John William Rogers (born 11 April 1987) is an Australian cricketer who has played domestically for Tasmania and Western Australia.

==Biography==
Born in Canberra, Rogers was educated at Daramalan College, and played underage cricket for the Australian Capital Territory at both under-17 and under-19 level. Playing as a top-order batsman, he made his debut for the territory's senior team in the Cricket Australia Cup during the 2005–06 season, playing against other states' second XIs. For the 2008–09 season, Rogers was given a rookie contract by the Tasmanian Cricket Association (TCA), in part due to an innings of 98 runs scored for an ACT Invitational XI against the touring Indian national cricket team the previous season. Restricted to playing second XI (and later under-23) matches for the majority of his first two seasons, he did not make his state debut until late in the 2009–10 season, playing a Sheffield Shield match against Queensland, as well as three Twenty20 matches in the KFC Twenty20 Big Bash.

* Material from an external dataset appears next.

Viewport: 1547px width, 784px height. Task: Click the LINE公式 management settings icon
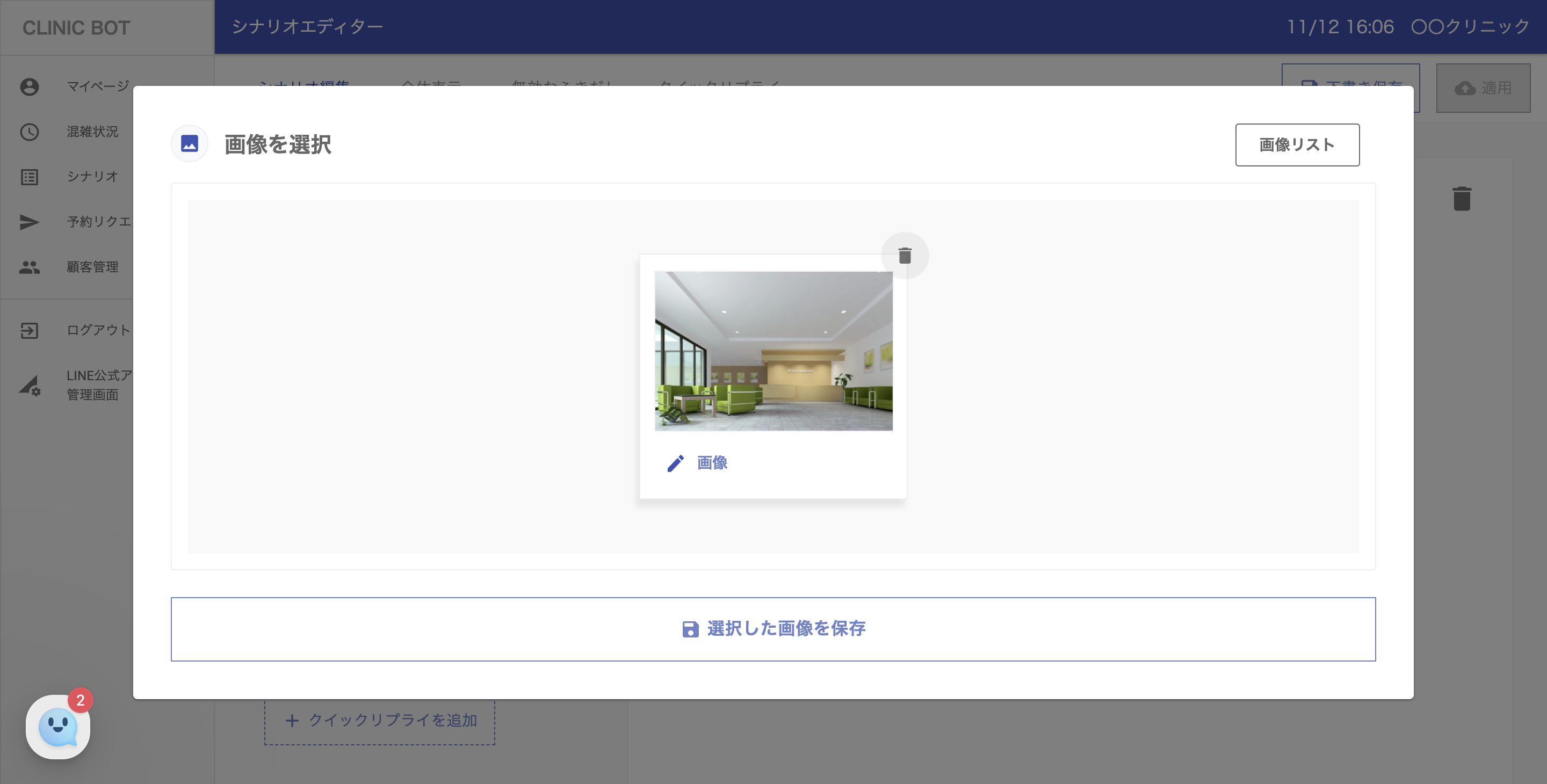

Having lost his Tasmanian contract for the 2012–13 season, Rogers moved across the country to Western Australia, where he was named in the Western Australian Cricket Association's development squad. He made his debut for the state team in a Shield match against New South Wales in January 2013. In early February 2013, against Queensland at the Gabba, Rogers scored 89 runs in Western Australia's first innings, his highest score (and only half-century) at first-class level. This included a 123-run partnership with Sam Whiteman (51). At WACA district level, Rogers plays for Wanneroo District Cricket Club, having previously played TCA grade cricket for the North Hobart Cricket Club.